Above: (Left) Allahabad High Court Chief Justice D B Bhosale; (right) Uttar Prdaesh Advocate General Raghavendra Singh
The bench threatened that if arrest was not made immediately it would declare that law and order has broken down in Uttar Pradesh
The intransigence and complete insensitivity of the Union and Uttar Pradesh governments in the two horrific rape and murder cases in Jammu and Kashmir and in UP stirred up the judiciary, perhaps like never before. While the Supreme Court has taken suo motu cognisance of the rape and murder of the 8-year-old nomadic girl Asifa, in Uttar Pradesh the Allahabad High Court has virtually skinned the state’s Advocate General Raghavendra Singh for his lackadaisical attitude in arresting the main accused, BJP MLA Kuldeep Singh Sengar.
The bench of Chief Justice D B Bhosale and Justice Suneet Kumar, had asked a direct question to the advocate general. “Have you arrested Sengar?”
Raghavendra Singh’s answer was diplomatic. He said he had sent an application to the Chief Minister’s Office on August 17, 2017 in which allegations of rape against the MLA was made. He said that this application was forwarded to officers in Unnao for appropriate action.

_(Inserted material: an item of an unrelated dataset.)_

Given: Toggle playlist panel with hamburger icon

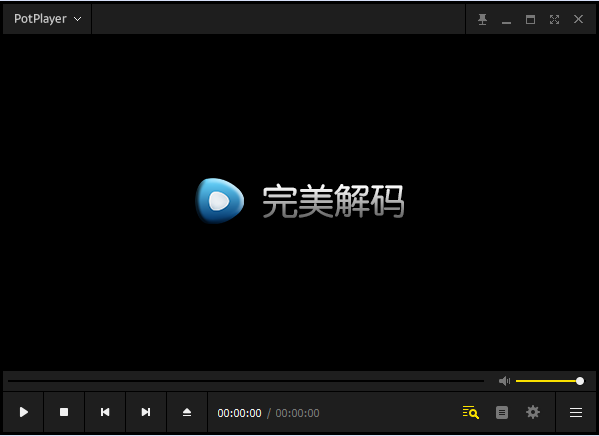Looking at the screenshot, I should 576,412.
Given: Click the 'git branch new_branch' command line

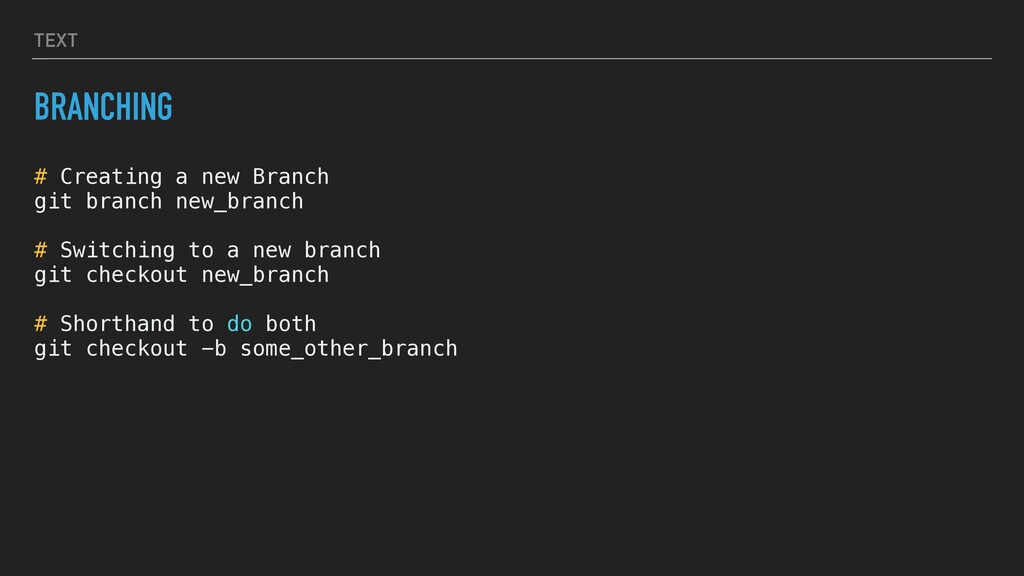Looking at the screenshot, I should (x=168, y=201).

That was clearly a comment meant to avoid the main issue. The advocate general also said that three of the accused have already been arrested, including the lawmaker’s brother Atul Singh Sengar.

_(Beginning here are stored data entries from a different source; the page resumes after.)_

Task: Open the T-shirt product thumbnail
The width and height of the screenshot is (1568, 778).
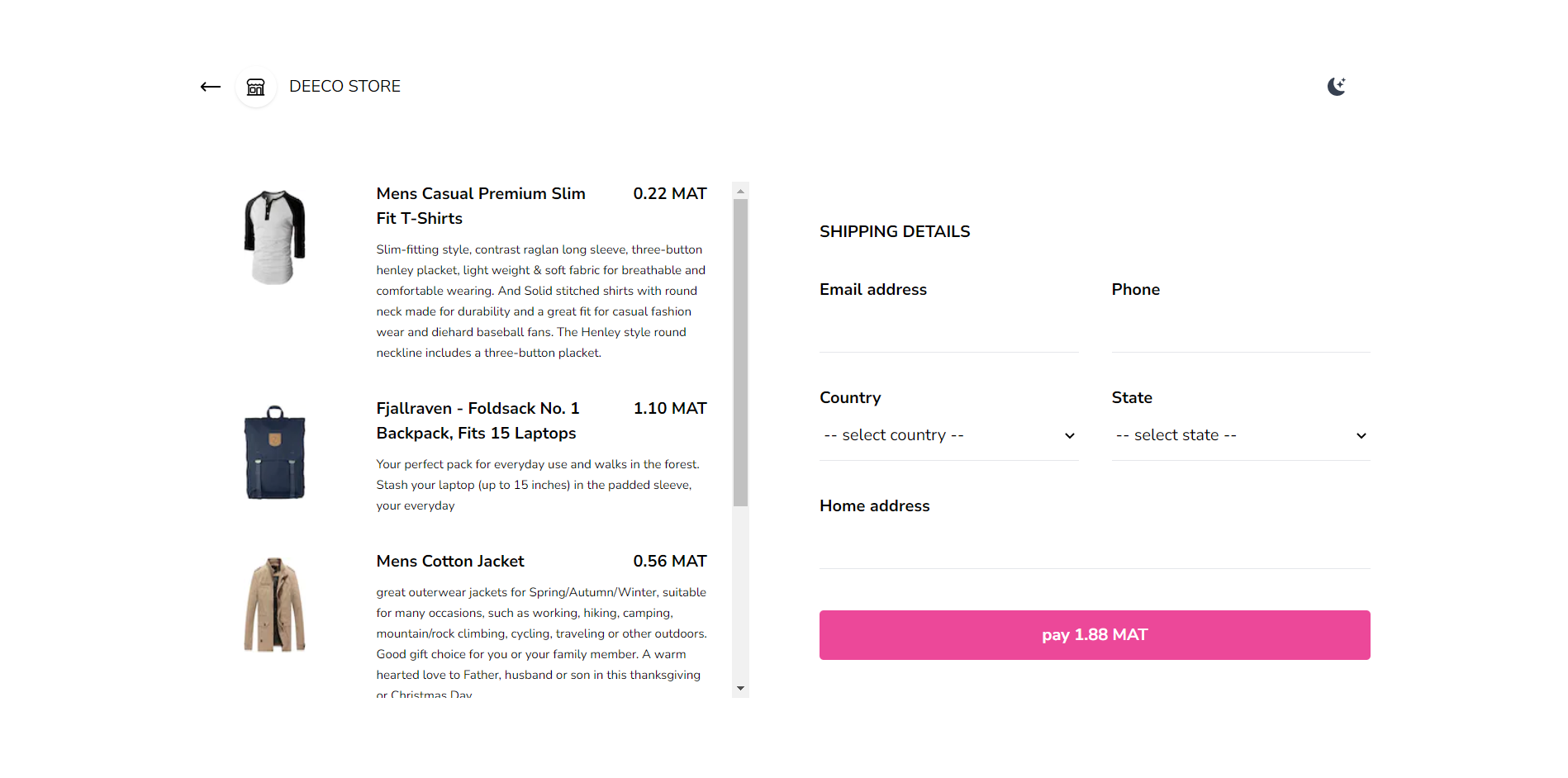Action: click(275, 238)
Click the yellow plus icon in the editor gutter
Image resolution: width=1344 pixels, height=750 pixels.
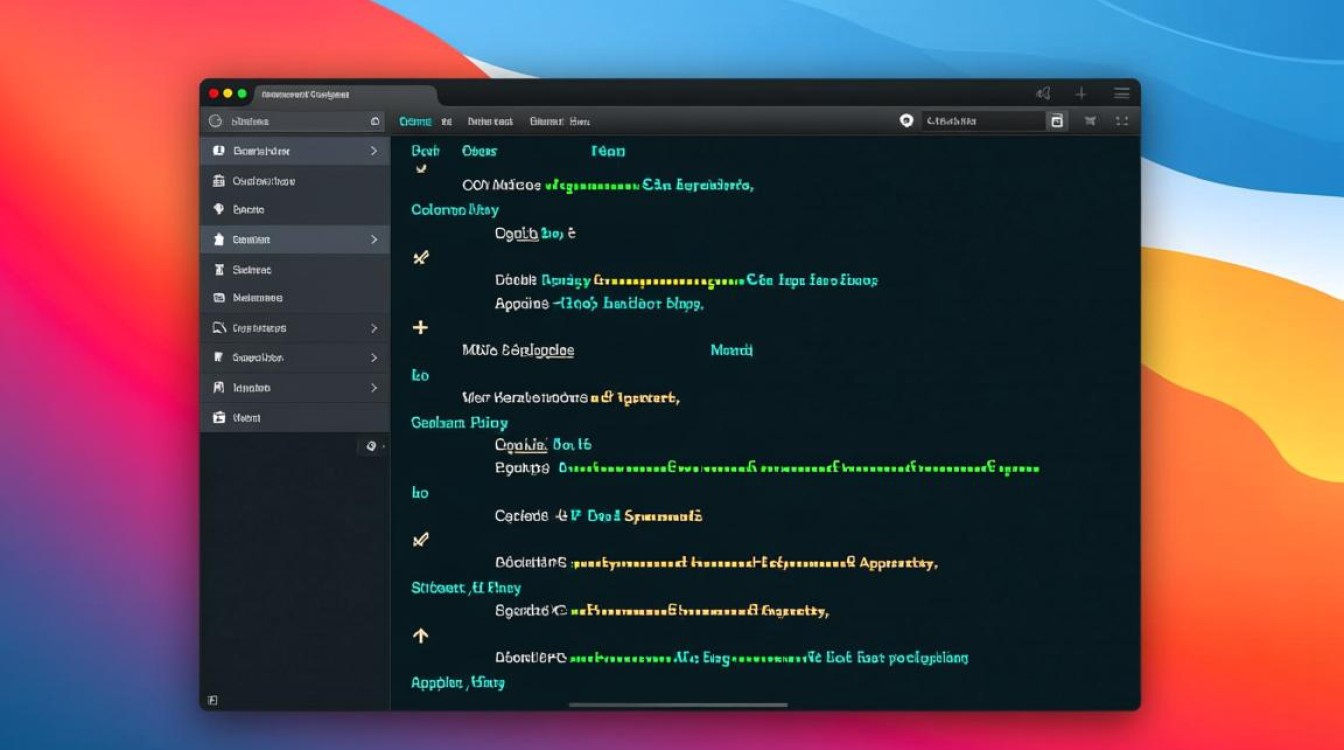(x=420, y=328)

The bench was incensed at this blatant avoidance of a simple and direct question. The bench then put another pointed question to the advocate general. Does the government propose to arrest MLA Sengar?
The advocate general tried to again avoid the issue, saying that he was in no position to answer this question and that the police will proceed as per law, but only after recording statements of the complainant and witnesses.
The court was not pleased. It referred to the SIT report and said: “Medical officers and police officers, all were hand in glove with the accused to save them and you acted on this report against those officers but for arresting rape accused you need to do further investigation?”
The court went ahead with its blasting of the state’s top legal consultant, saying: “The police was not ready to register an FIR of the minor rape victim. In spite of the SIT report, you are repeating that we can only take any action after further investigation. If this is the conduct of the police in state, whom will a victim approach to register a complaint? If this is the stand you are repeatedly taking, then we will be forced to observe in our order that law and order has collapsed in the state.”
This ultimate threat worked like a miracle and the MLA was merely “detailed” at that point, was immediately arrested.
That is the current situation in the governance of Uttar Pradesh, where a rabid lawmaker is allowed to roam free, with the rape victim trying to commit suicide at the door of Chief Minister Yogi Adityanath and her father being beaten to death in police custody.
The court’s threat of declaring Uttar Pradesh a state where law and order has broken down was possibly not too far from the truth.